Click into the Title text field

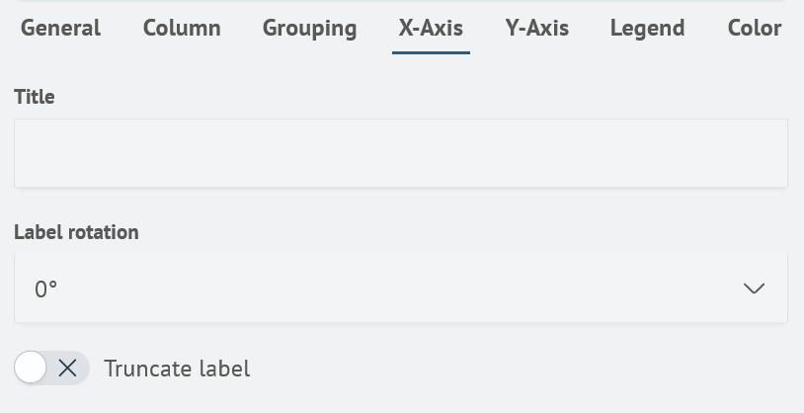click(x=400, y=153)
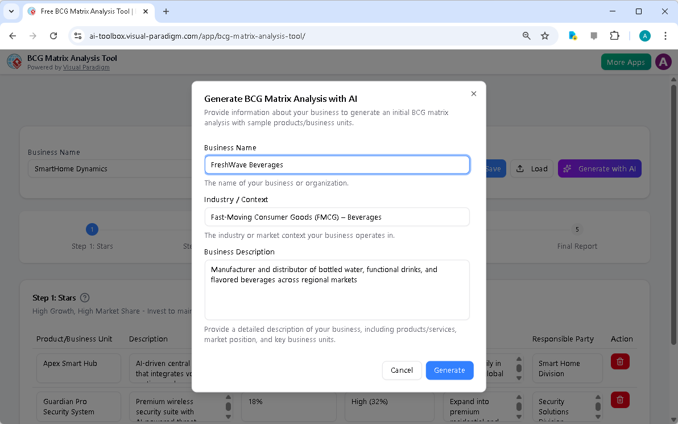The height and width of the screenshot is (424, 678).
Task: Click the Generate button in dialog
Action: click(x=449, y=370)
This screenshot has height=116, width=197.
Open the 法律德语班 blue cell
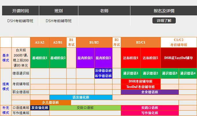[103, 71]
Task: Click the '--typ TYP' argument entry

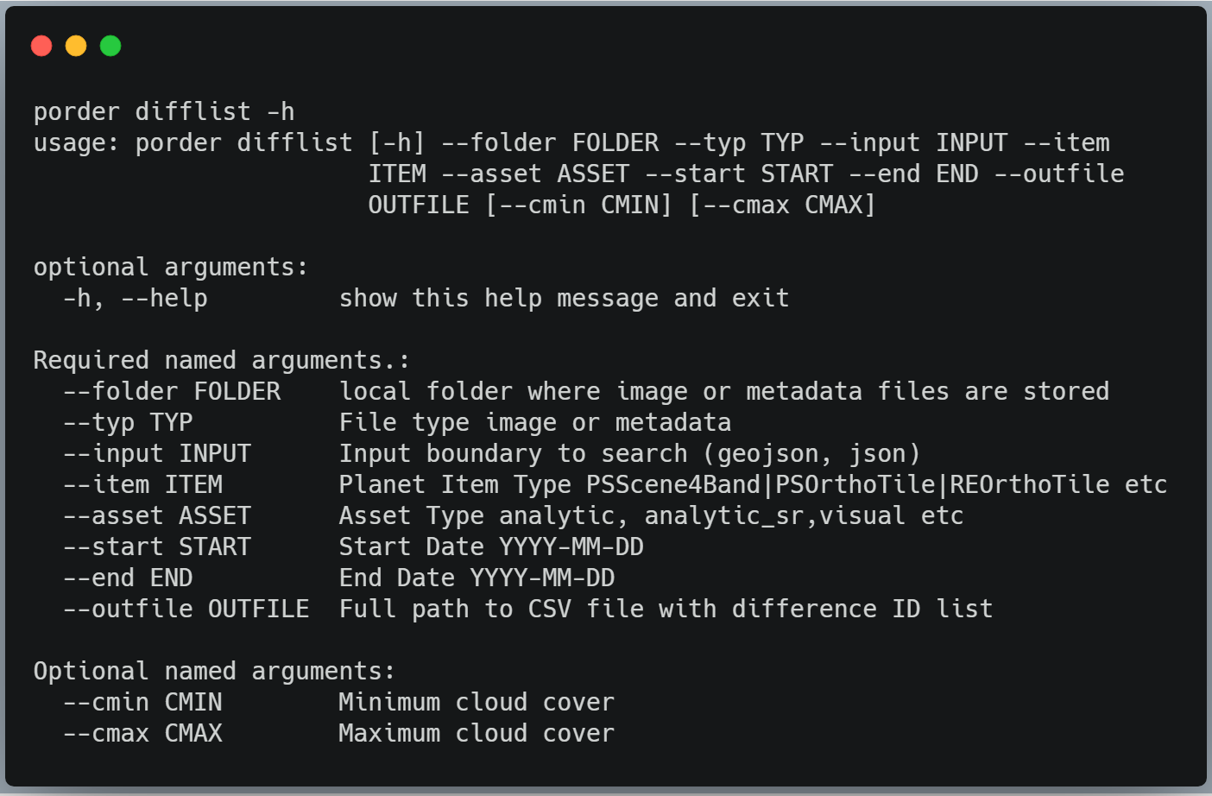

§ **ACTIVITY**: Without including any pictures, print each record exactly.

§ **ANSWER FOR THE TASK**:
Click into the Title text field

click(x=400, y=153)
The height and width of the screenshot is (424, 678).
Task: Click the Generate button in dialog
Action: click(x=449, y=370)
This screenshot has height=116, width=197.
Open the 法律德语班 blue cell
[103, 71]
Task: Click the '--typ TYP' argument entry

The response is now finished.